# dealing_with_duplicates

### Counting Duplicates

In order to count all the duplicated values we do:

```ds.duplicated().sum()
```

In order to count all the duplicated values with respect to a certain subset of fields we do:

```ds.duplicated(subset['age','zip_code']).sum()
```

In order to count duplicates with respect to a certain column we can do:

```ds['column_name'].duplicated().sum()
```

### Visualizing Duplicates

In order to view all the duplicates we can do:

```ds.loc[users.duplicated(keep = 'last'), :]
```

where keep = 'last' means that we are showing the last encountered instance of a duplicate row.

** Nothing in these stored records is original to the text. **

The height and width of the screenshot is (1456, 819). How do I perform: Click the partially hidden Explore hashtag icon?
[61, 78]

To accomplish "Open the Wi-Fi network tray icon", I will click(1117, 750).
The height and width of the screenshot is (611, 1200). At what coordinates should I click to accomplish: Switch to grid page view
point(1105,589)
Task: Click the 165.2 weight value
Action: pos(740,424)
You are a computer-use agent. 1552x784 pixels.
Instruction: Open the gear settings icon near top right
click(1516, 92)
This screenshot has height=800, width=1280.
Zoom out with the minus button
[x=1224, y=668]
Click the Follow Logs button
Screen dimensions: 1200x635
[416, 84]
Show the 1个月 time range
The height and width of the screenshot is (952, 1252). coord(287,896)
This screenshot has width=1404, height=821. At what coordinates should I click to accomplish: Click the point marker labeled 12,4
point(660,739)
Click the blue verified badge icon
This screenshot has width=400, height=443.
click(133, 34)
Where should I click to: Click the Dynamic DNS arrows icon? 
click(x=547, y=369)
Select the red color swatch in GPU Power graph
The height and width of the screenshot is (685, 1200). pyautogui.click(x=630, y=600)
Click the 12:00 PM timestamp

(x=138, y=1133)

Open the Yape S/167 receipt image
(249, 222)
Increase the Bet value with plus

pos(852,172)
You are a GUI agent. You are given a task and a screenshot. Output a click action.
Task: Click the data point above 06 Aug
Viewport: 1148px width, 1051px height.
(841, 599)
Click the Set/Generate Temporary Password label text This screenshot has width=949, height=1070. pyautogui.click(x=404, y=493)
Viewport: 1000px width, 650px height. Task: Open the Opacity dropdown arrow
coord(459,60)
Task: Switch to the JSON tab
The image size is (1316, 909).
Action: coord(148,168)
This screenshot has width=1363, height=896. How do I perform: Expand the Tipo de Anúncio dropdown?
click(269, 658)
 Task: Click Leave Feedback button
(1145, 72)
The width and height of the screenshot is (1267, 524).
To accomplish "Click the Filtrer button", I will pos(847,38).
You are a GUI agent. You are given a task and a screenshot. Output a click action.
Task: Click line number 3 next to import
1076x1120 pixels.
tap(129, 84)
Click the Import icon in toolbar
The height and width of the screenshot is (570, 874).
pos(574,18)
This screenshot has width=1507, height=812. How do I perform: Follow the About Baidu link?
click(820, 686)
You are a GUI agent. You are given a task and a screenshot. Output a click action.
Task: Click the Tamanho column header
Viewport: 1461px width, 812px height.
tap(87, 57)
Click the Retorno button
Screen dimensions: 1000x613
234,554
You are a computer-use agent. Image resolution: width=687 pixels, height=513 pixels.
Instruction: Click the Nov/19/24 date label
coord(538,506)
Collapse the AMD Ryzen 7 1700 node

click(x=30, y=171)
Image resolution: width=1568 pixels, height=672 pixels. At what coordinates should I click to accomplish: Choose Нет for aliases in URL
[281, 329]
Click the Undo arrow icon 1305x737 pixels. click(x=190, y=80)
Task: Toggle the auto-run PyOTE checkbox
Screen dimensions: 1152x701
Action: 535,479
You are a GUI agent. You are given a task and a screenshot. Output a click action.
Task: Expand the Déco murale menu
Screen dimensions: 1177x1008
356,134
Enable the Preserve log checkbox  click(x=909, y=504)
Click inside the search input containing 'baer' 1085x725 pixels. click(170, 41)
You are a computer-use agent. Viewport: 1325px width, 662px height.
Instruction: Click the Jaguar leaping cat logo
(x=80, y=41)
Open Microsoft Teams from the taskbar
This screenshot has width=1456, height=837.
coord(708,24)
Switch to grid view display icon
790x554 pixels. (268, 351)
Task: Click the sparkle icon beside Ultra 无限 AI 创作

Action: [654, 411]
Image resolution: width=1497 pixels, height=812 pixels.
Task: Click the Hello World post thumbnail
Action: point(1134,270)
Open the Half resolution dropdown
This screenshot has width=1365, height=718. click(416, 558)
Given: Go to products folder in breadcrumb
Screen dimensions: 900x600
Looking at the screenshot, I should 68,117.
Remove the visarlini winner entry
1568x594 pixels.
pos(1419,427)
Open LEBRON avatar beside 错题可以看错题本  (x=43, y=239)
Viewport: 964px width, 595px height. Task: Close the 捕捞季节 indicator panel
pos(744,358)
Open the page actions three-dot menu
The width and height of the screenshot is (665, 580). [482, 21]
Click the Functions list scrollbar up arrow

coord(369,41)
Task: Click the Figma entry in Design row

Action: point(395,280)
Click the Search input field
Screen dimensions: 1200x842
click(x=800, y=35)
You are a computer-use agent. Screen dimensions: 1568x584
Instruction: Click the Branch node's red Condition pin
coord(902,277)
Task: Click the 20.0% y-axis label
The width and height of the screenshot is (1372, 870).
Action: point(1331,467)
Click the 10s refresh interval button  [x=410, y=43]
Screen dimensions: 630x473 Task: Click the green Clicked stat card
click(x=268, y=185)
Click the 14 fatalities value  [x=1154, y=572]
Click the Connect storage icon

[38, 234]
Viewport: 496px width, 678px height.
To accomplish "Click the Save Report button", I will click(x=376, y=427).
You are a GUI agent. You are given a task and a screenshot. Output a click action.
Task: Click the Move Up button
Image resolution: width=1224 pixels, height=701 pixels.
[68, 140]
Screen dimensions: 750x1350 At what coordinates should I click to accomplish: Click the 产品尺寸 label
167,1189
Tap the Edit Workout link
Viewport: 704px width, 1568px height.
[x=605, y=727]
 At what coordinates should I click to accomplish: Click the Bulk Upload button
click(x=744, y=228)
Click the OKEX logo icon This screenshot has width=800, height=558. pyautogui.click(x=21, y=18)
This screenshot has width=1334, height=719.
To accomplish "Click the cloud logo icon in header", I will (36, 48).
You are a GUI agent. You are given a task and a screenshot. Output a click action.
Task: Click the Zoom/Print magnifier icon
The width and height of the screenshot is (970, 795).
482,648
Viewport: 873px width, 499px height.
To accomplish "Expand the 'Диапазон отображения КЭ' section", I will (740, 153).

### Enumerating Dataset Duplicates

Given the subset of duplicated rows extracted by doing:

```ds = ds.loc[users.duplicated(keep = 'last'), :]
```

We can count how many those are repeated with:

```dfanalysis = ds.groupby(['ColA','ColB']).size().reset_index(name='count')
# we can also use groupy(list(df)) if we want to use all the columns
```

we can order results in a descending way by doing:

```dfanalysis.sort_values(by="count", ascending=False).to_csv("duplicated_count_stats.csv", index=False)
```

### Removing Duplicates

To remove duplicates and just keep the first encountered instances we do:

```ds.drop_duplicates(keep = 'first')
```

To remove duplicates and just keep the last encountered instances we do:

```ds.drop_duplicates(keep = 'last')
```

To remove duplicates with respect to a subset of fields:

```ds.drop_duplicates(subset = ['age', 'zip_code'])
```